**EXCERPTED TEXT**
++++++

The Sacred Text goes on to remark, “King Rehoboam made in their place shields of bronze” (14:27). By setting bronze shields in the Temple to replace the golden shields of Solomon, Rehoboam enacted a truly wretched symbolism. Some of the ancients (Daniel, Hesiod, Ovid) spoke of an historical decline from a golden age to a silver age, and thence to a bronze age. No one disputes, of course, that Solomon’s was a golden age (10:14-29). However, the reign of Rehoboam, his heir, was a declension, not just to silver, but all the way to bronze. The lplunge, when it came, came at once, in a single generation.
Rehoboam remained, Josephus tells us, “a proud and foolish man” (Antiquities 8.10.4). He never recovered from the singular folly of his first political decision. After Shishak’s invasion, this thin, pathetic shadow of his father and grandfather reigned under a humiliating Egyptian suzerainty for a dozen more years. Like every fool, he had a heart problem. The final word about Rehoboam asserts, “he did evil, for he did not set his heart to seek the Lord” (2 Chronicles 12:14).
Saturday, August 13
Mark 13:28-37: There have always been Christians persuaded that they can discern, from a close reading of biblical prophecy, the various stages of world history and even the specific events attendant on the end of history. In the present reading, however, Jesus warns against such speculation, saying that no one knows of that day and hour except the Father (verse 32).
These prophecies of the last times, whether in the present chapter of Mark or elsewhere in Holy Scripture, are too general to disclose such particulars of time. They serve, rather, as warnings for all times, exhortations of vigilance to the Church in every age. They instruct us less about God’s schedule than about our responsibilities.

++++++

**GIVEN DATA**
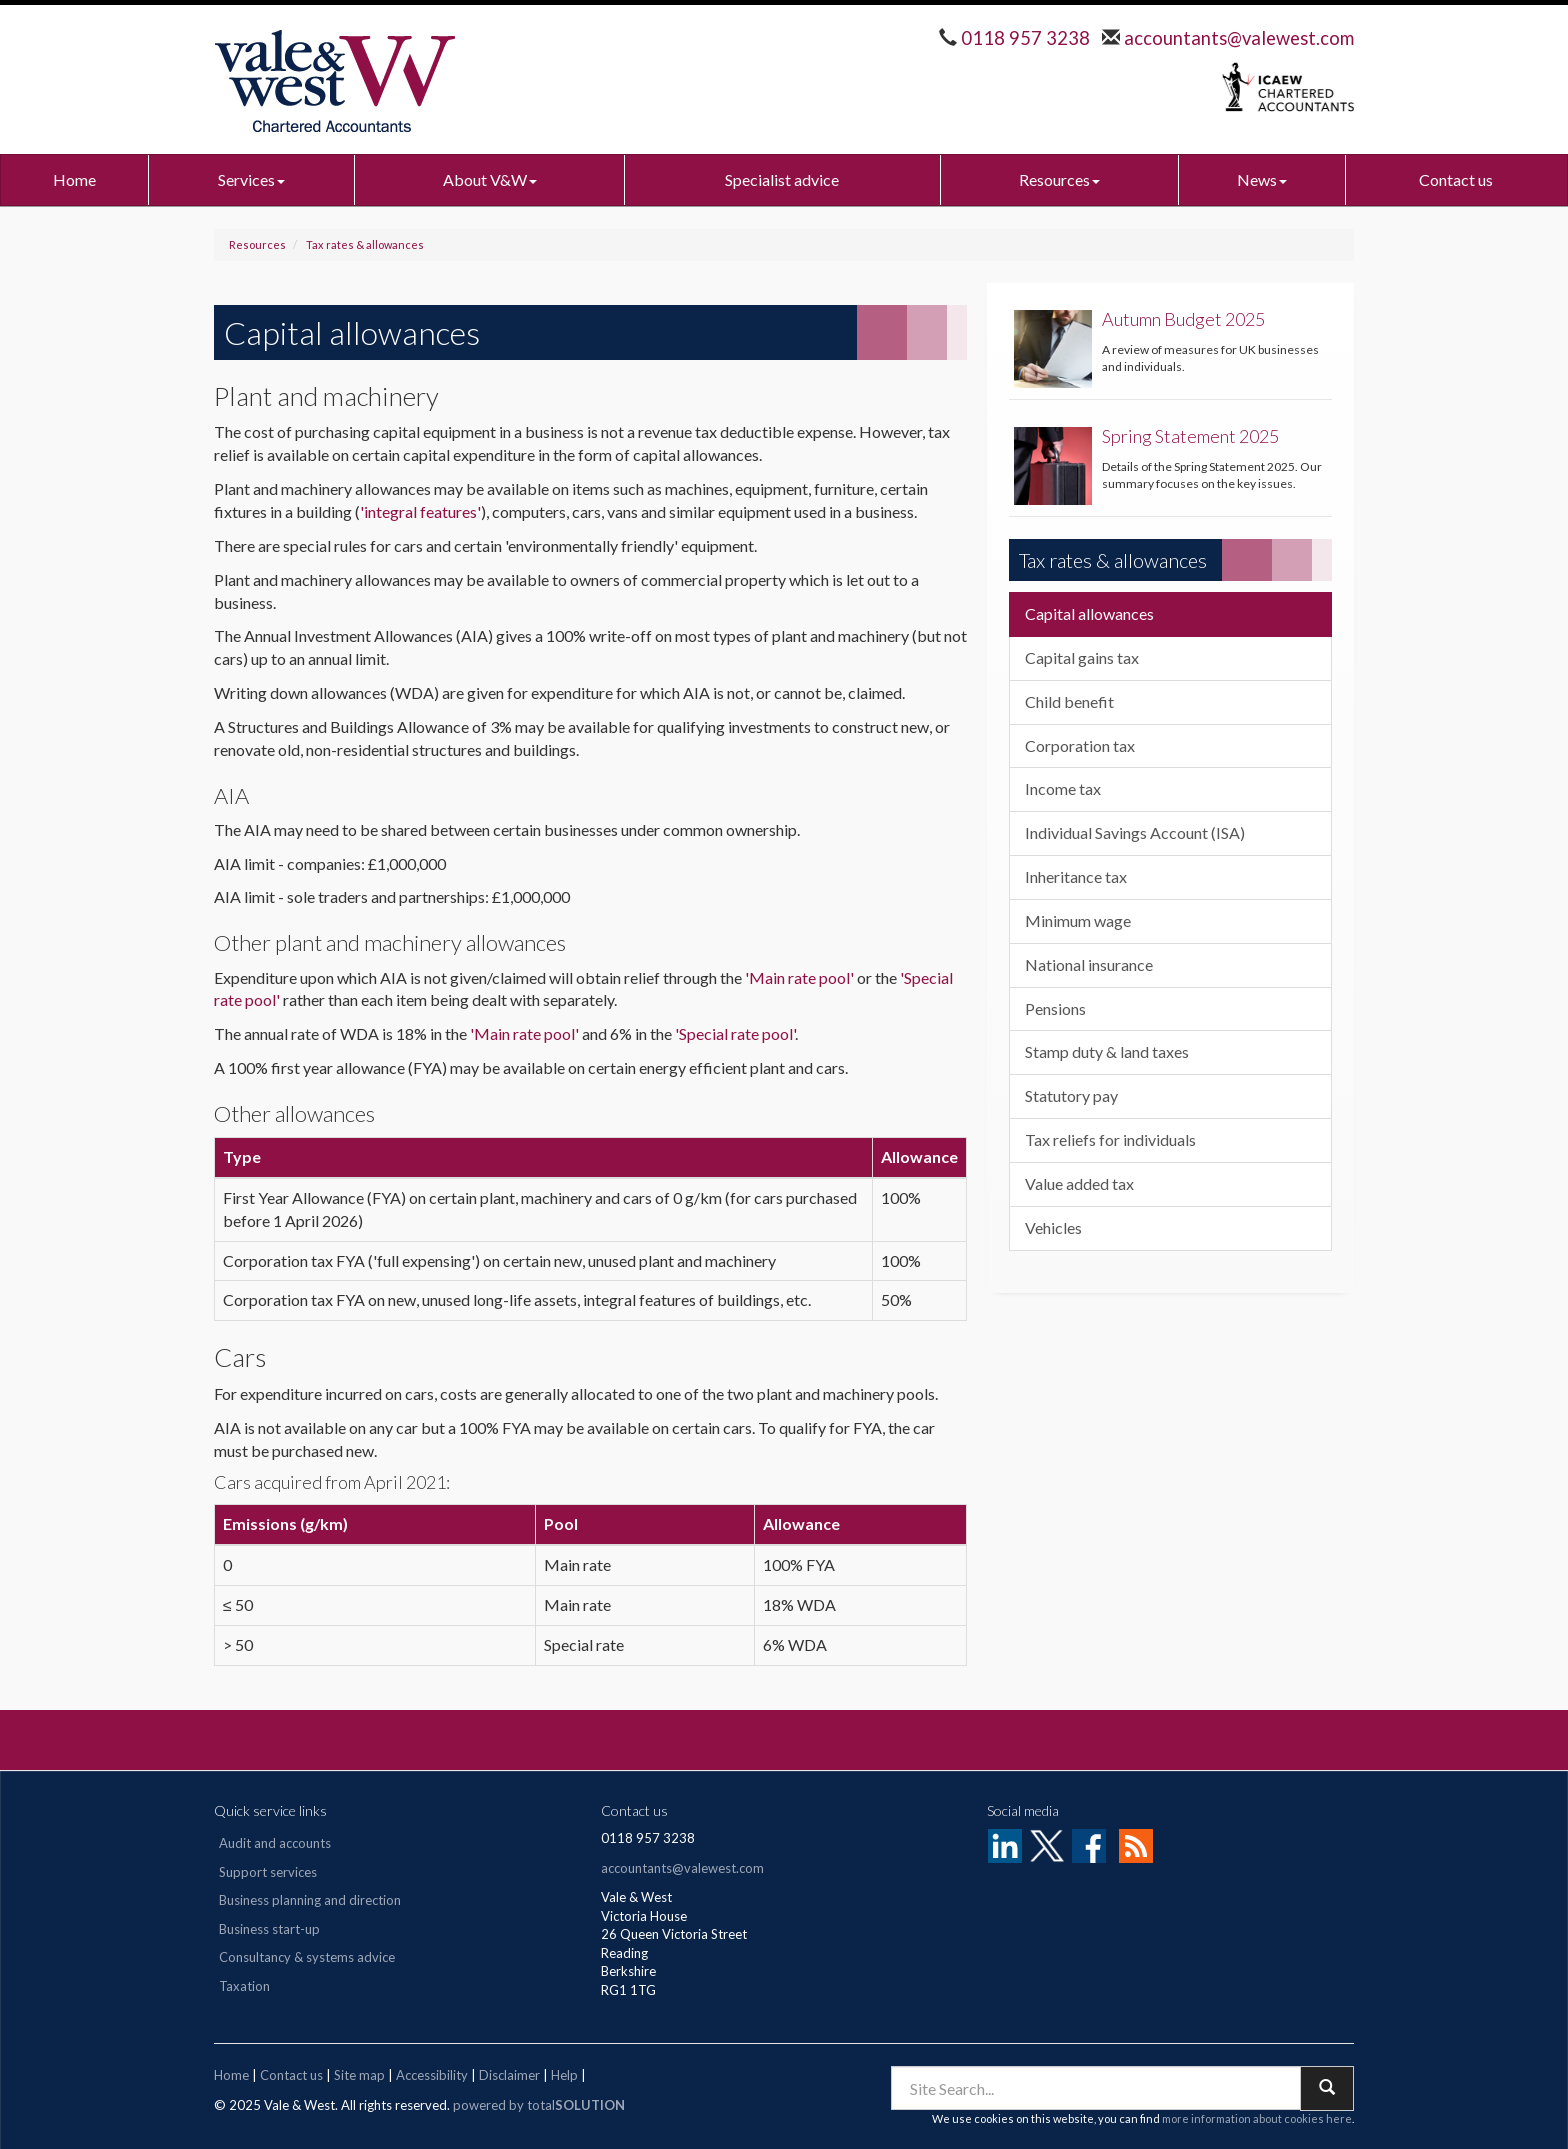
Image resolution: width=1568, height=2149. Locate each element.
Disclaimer (509, 2075)
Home (74, 179)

++++++

**STATED TASK**
Copy the Bible commentary from "These prophecies of" through "about our responsibilities.", and swap "vigilance" for "watchfulness".

**REPLY TO THE EXERCISE**
These prophecies of the last times, whether in the present chapter of Mark or elsewhere in Holy Scripture, are too general to disclose such particulars of time. They serve, rather, as warnings for all times, exhortations of watchfulness to the Church in every age. They instruct us less about God’s schedule than about our responsibilities.